Interview Prep Repo

This is a repository for my data science interview preparations. The primary item will be README.md (this document), which will contain my notes about various topics.

1. General Data Structures & Algorithms

Hash Tables

A hash table is a data structure that maps keys to values for highly efficient lookup. In a very simple implementation of a hash table, the hash table has an underlying array and hash function. When you want to insert an object and its key, the hash function maps the key to an integer, which indicates the index in the array. The object is then stored at that index.

Hash value of all possible keys must be unique, or we might accidentally overwrite data. The array would have to be extrememly large--the size of all possible keys--to prevent such "hash collisions"
Instead of making an extremely large array and stroing objects at index hash(key) we can make the array much smaller and store objects in a linked list at index hash(key) % array_length.
Can also implement the hash table with a binary search tree. This gives O(log n) lookup time since we can keep the tree balanced.

Array

Simplest type of data structure (linear/one-dimensional array)
Consists of elements each identified by at least one array index or key.
An array is stored so that the position of each element can be computed from its index tuple by a mathematical formulat.
An array of 10 32-bit integer variables, with indices 0 through 9, may be stored as 10 words at memory addresses 2000, 2004, 2008, … , 2036 so that the element with index i has the address 2000 + 4i
Efficiency:
- Both store and select take constant time.
- No per-element overhead (though maybe some per-array overhead)
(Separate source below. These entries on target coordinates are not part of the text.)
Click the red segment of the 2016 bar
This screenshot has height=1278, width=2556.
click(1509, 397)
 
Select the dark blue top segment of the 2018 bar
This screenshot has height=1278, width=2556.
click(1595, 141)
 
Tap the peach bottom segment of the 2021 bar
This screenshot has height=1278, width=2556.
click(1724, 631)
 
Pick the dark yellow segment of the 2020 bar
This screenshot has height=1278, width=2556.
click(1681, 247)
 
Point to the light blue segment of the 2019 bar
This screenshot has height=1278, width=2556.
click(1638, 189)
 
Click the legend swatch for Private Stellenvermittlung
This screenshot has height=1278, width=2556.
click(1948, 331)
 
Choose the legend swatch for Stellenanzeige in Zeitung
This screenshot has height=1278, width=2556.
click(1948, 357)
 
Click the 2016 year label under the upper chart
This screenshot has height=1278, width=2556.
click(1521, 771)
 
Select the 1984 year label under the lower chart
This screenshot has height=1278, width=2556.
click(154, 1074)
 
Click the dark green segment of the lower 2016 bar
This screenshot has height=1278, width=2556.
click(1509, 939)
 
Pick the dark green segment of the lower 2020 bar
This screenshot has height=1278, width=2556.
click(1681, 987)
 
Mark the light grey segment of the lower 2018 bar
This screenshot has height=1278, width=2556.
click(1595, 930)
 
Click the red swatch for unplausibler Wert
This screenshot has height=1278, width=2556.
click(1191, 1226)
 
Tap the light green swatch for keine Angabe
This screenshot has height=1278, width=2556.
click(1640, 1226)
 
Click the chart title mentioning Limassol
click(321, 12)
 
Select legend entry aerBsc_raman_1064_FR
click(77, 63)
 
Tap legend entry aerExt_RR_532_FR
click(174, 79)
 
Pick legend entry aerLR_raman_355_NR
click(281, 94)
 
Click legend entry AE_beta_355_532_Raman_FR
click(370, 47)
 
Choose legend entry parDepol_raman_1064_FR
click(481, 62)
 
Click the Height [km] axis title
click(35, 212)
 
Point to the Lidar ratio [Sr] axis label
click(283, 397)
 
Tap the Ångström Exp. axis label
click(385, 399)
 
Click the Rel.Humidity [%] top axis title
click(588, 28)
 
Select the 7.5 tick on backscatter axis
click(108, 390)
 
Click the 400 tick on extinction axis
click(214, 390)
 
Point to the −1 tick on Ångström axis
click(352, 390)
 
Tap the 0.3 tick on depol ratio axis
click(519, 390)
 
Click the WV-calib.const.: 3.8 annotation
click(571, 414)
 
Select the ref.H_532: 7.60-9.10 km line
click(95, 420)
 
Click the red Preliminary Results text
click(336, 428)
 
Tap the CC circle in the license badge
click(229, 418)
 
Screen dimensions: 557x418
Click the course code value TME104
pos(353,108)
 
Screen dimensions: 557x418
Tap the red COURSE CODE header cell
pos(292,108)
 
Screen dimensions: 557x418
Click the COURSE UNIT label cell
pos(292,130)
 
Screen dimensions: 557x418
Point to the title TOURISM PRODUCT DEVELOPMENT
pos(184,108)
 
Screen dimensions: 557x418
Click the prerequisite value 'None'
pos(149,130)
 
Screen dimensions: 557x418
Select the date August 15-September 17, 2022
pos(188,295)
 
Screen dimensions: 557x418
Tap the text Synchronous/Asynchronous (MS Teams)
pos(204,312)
Dynamic array: a random access, variable-size list data strucutre that allows elements to be added or removed.

Linked List

List data structure made up of nodes where each node stores some data and a pointer to the next node in the list.

Benefit of Linked List:
- Elements can easily be inserted or removed without reallocation or reorganization of the entire structure because the data items need not be stored contiguously in memory or on disk.
- Easy to implement linear data structures (stacks & queues)
Disadvantages of Linked Lists:
- Simple linked lists do not allow random access to the data or any form of efficient indexing (inherently sequential access)
  - Thus, many basic operations (finding last node of the list, finding a node with a given data, locating the place where a new node should be inserted) require scanning most or all of the list elements.
- Tendency to waste memory due to pointers requiring extra storage space

Other Notes:

Recursive solutions are common with linked list problems

Must understand whether you're discussing a linked list or a doubly linked list.

Stacks & Queues

Stack: LIFO (last-in first-out) ordering. Like a stack of dinner plates, the most recent item added to the stack is the first item to be removed.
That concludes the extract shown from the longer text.